Advertorial: in association with Bristol Myers Squibb

It’s time to talk about psoriasis

We urgently need more dermatology specialists and a greater focus on skin conditions.

This article has been written and funded by Bristol Myers Squibb UK & Ireland.

We need to talk more about psoriasis. Save for the occasional celebrity diagnosis – which only shows the tip of the iceberg – psoriasis doesn’t often hit the headlines.

Yet, 1.8 million people in the UK are affected by this condition, and the full impact, including depression, inability to work, and financial distress, is overlooked. Debilitating symptoms are often compounded by a difficult and lengthy route to diagnosis and treatment, with patients frequently deprioritised in an overburdened health system.

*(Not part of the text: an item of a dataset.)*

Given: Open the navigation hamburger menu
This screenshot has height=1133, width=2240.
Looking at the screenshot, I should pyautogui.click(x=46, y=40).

To understand more about psoriasis in the UK and Ireland and identify solutions to better support the patient community, the pharmaceutical company Bristol Myers Squibb (BMS) has commissioned a new report.

UK patients are facing a “dual backlog”

As we are all aware, the last few years have been challenging for healthcare systems around the world. In the UK, already thinly stretched resources were loaded with enormous pressure by the Covid-19 pandemic, inevitably creating lengthy wait times. Facing the daunting task of wading through the backlogs, the NHS is rightly prioritising the most urgent cases, such as cancer diagnoses and treatment. However, within pressurised dermatology units, psoriasis patients face a dual backlog – firstly in delays accessing support due to the pandemic, and now with other conditions taking priority.

A clear case for reform

While delays are unavoidable within the current climate, we must also acknowledge that leaving psoriasis unmanaged has an impact, and not just for patients. Loss in productivity due to absenteeism from people with psoriasis equates to almost £1.07bn per year, and if we were to reduce sickness absence in working UK adults with psoriasis by just 10 per cent, we’d see a £50m boost to the economy.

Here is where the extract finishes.